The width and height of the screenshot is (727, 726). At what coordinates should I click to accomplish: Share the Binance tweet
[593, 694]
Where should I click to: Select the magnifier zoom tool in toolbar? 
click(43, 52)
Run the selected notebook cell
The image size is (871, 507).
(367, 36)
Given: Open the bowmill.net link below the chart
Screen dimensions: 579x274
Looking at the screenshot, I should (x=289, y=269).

...

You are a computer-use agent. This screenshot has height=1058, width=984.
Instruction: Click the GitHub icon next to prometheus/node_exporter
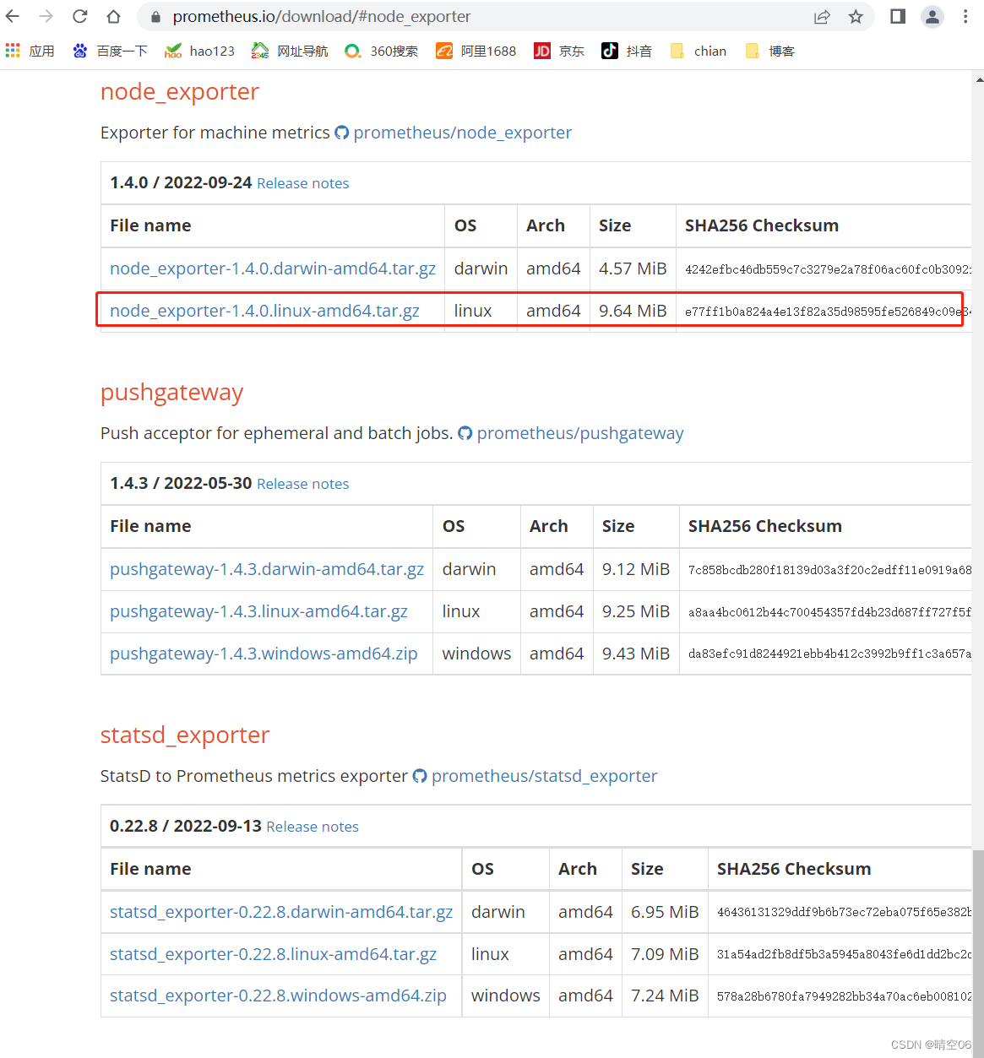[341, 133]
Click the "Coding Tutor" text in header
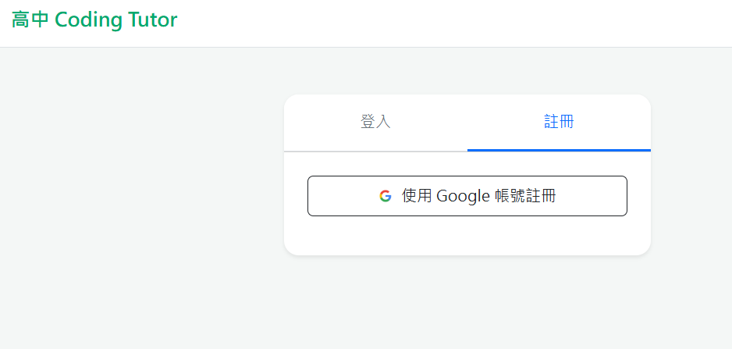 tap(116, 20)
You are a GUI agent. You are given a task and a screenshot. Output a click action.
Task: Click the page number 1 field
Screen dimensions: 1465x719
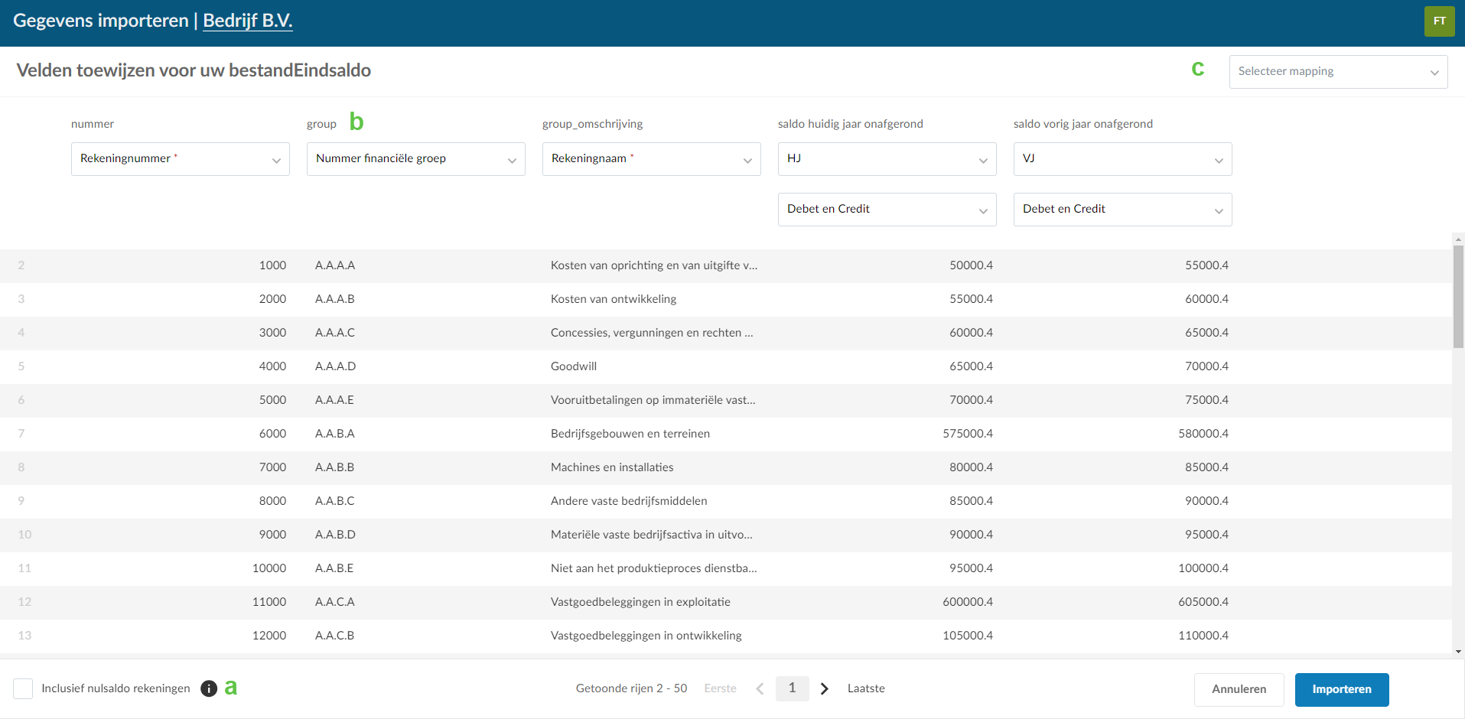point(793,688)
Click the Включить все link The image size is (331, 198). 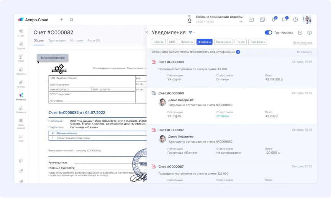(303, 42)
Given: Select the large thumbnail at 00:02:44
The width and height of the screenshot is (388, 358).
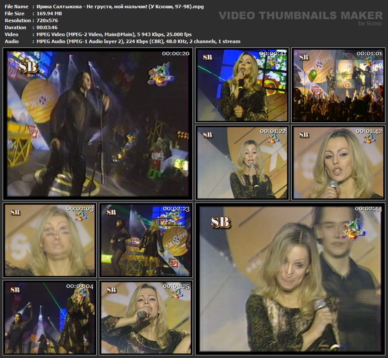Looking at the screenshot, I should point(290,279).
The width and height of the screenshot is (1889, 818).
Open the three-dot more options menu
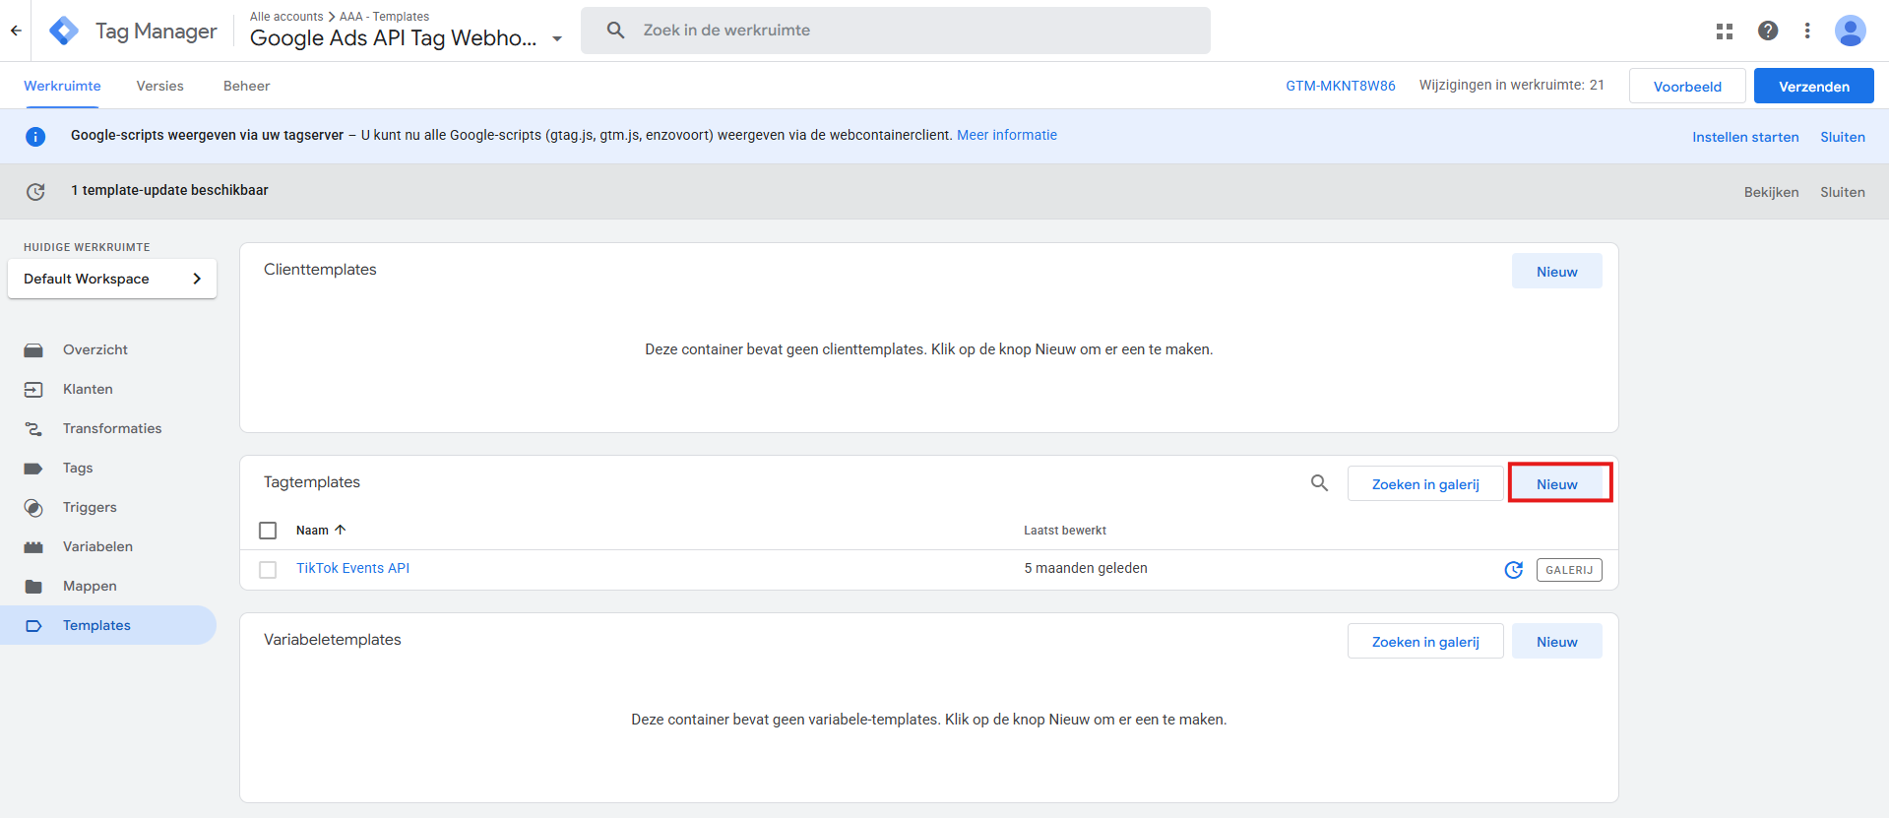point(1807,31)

---

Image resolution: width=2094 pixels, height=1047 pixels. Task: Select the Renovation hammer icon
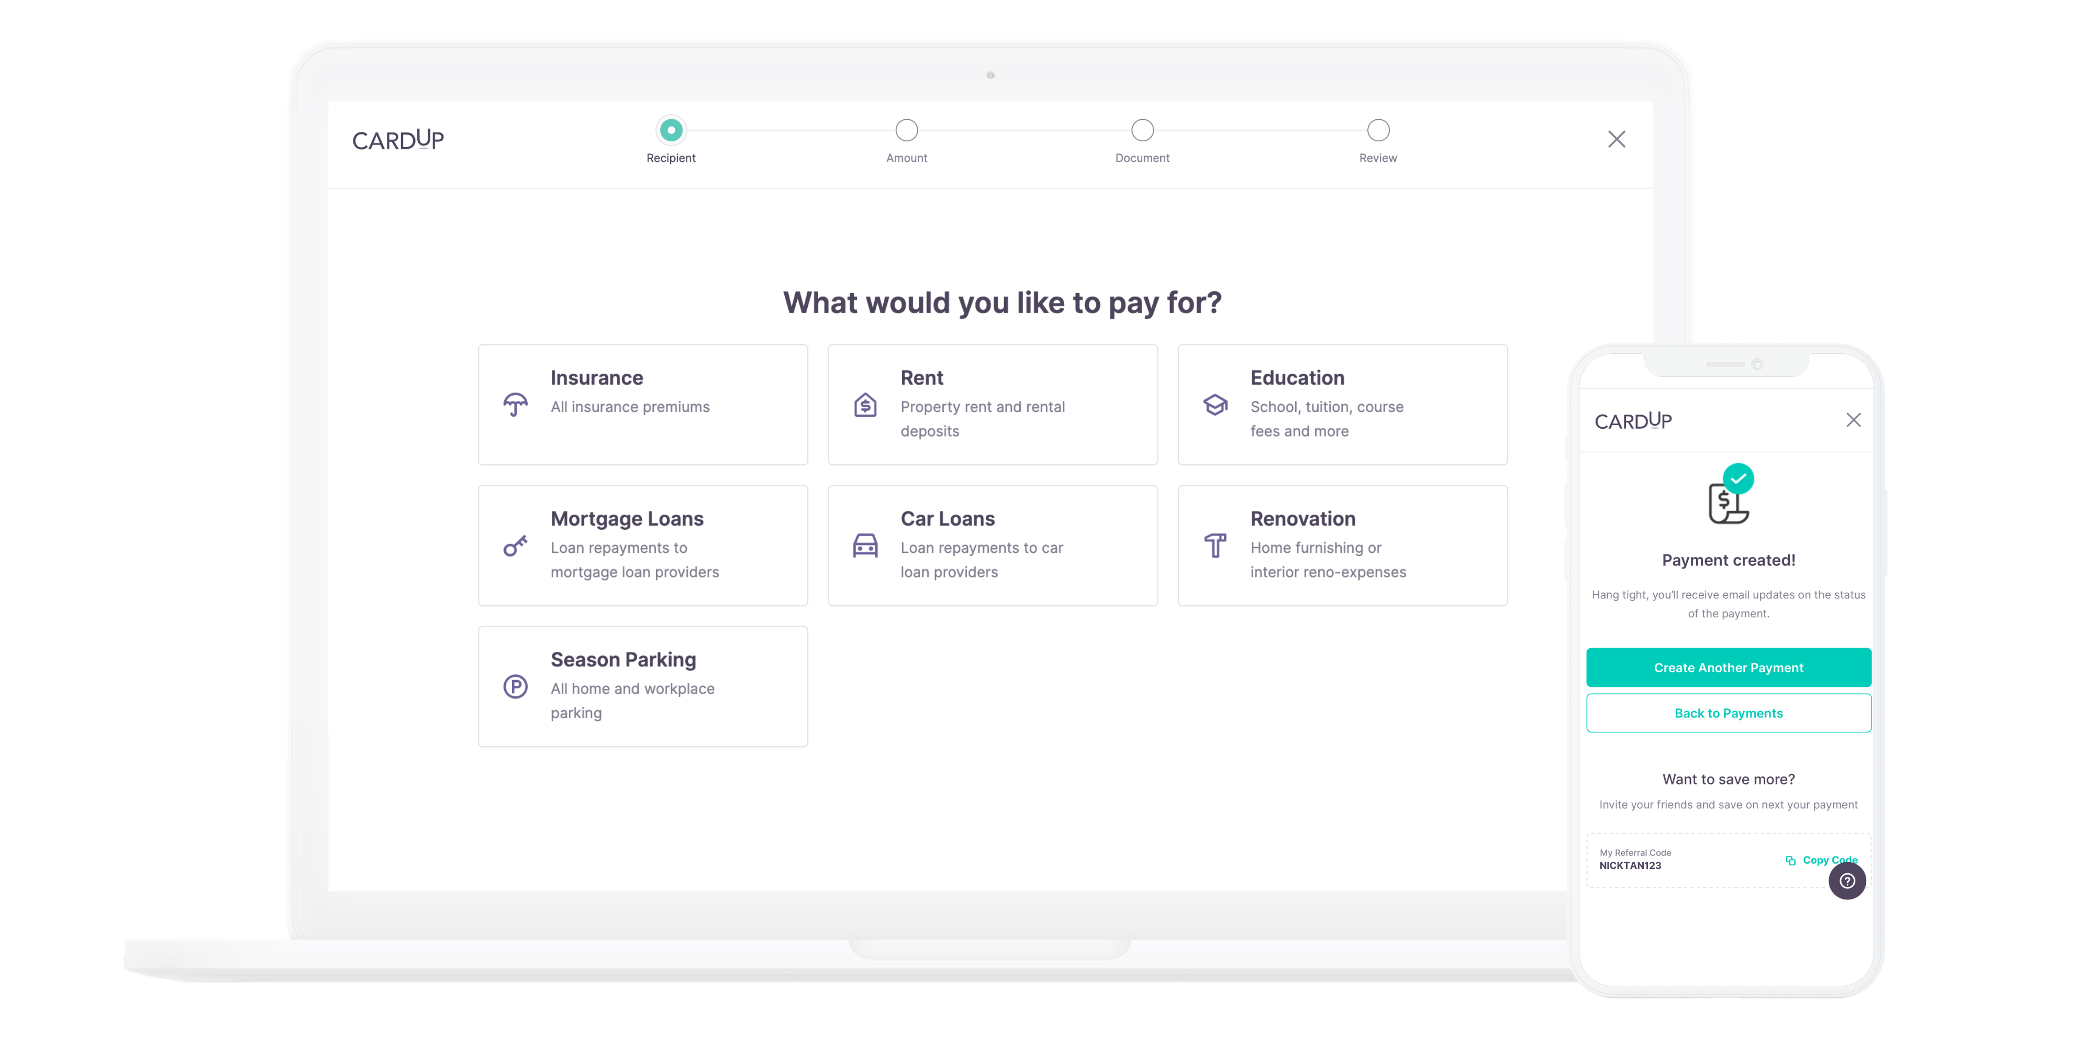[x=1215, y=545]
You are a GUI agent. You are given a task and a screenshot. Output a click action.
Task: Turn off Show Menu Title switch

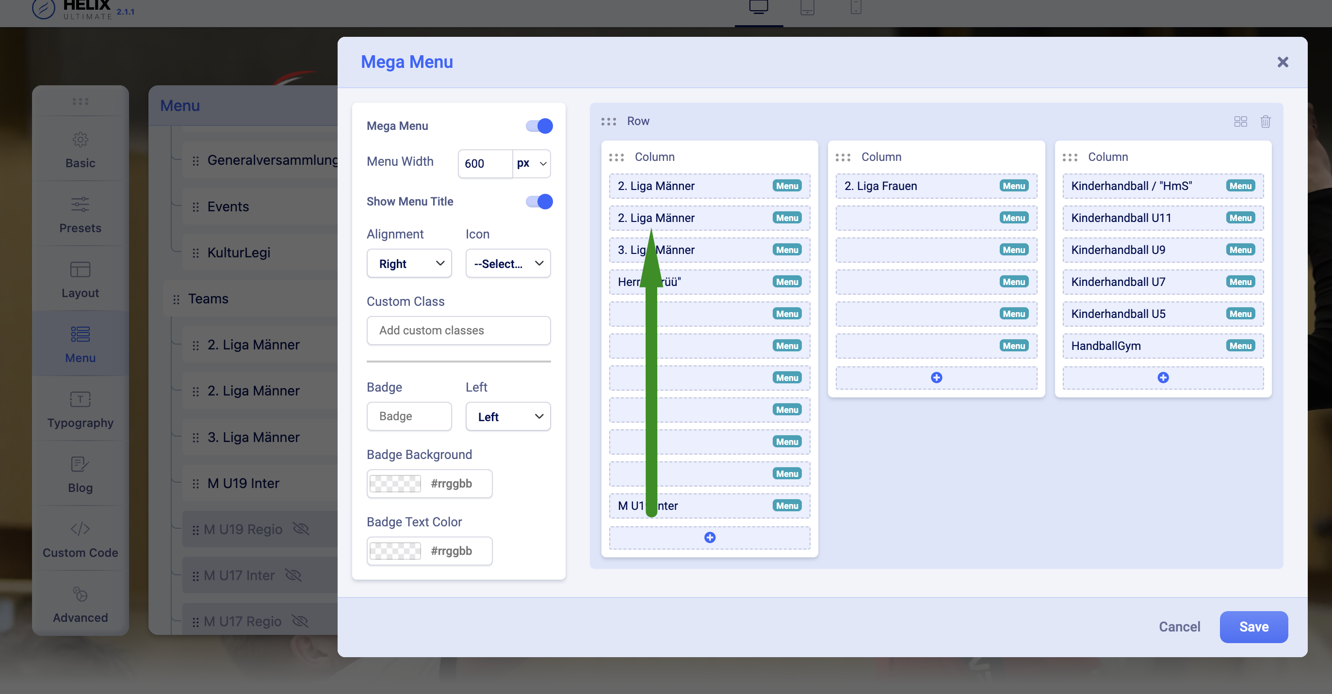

_TASK DIRECTIONS:_ Please rewrite the entries from the line with "The width and height of the screenshot is (727, 726)." to the line with "click(43, 52)", keeping every line and shifting each coordinate in the answers by -104.

_COMPLETED TASK:_
The width and height of the screenshot is (727, 726). At what coordinates should I click to accomplish: Share the Binance tweet
[489, 590]
Where should I click to: Select the magnifier zoom tool in toolbar? 
click(-61, -52)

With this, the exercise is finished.